Assay:≥99% deuterated forms (d1-d17)
Appearance:A crystalline solid
α-Hydroxyglutaric acid (2-HG; Item No. 16374) is normally metabolized to 2-oxoglutarate by D- and L-2-hydroxyglutarate dehydrogenases. Mutations in these enzymes cause 2-hydroxyglutaric aciduria, a neurometabolic disorder.

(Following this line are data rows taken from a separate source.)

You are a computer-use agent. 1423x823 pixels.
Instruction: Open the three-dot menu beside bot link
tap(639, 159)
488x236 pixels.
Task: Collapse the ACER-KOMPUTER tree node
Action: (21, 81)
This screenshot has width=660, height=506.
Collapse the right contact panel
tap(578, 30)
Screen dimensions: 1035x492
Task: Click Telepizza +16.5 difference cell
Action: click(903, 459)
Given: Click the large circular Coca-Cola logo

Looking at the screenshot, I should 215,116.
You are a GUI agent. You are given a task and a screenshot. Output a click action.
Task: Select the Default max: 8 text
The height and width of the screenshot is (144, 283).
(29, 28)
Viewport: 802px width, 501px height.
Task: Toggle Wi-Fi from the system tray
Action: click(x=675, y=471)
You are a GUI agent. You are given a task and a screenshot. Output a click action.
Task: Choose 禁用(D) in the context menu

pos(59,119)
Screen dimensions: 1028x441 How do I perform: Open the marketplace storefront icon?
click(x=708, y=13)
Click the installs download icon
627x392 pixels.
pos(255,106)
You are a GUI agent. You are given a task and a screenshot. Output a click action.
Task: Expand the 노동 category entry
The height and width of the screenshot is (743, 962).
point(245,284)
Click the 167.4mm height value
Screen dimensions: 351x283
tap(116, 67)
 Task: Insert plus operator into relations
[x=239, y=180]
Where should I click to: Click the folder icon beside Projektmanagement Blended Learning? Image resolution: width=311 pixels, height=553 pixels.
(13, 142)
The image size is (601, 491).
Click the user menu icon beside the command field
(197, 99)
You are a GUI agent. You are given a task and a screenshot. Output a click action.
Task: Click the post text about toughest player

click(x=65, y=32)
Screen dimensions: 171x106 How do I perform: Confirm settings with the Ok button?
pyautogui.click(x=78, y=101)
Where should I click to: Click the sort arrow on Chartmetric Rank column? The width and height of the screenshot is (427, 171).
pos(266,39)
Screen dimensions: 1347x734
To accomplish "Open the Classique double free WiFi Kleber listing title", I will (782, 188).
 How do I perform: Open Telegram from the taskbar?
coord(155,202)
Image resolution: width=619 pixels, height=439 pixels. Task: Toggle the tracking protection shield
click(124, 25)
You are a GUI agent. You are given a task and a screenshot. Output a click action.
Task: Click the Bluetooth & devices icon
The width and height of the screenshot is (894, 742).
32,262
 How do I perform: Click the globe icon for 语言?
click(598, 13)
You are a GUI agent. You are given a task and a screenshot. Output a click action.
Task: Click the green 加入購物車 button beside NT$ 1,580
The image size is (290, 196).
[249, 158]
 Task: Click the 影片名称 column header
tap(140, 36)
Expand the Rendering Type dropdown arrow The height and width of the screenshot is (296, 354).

Recent studies have found that mutations in isocitrate dehydrogenase 1 (IDH1) and IDH2, typically associated with certain cancers, can cause these enzymes to convert isocitrate to 2-HG, rather than α-ketoglutarate. 2-HG is structurally similar to α-ketoglutarate and competitively inhibits α-ketoglutarate-dependent dioxygenases, including lysine demethylases and DNA hydroxylases. (2R)-Octyl-α-hydroxyglutarate-d17 is intended for use as an internal standard for the quantification of (2R)-octyl-α-hydroxyglutarate (Item No. 16366) by GC- or LC-MS. (2R)-Octyl-α-hydroxyglutarate is a cell-permeable derivative of the D-isomer of 2-HG. It has been used to examine the contribution of D-2-HG to the oxidative mitochondrial processes of IDH1-mutated cancer cells.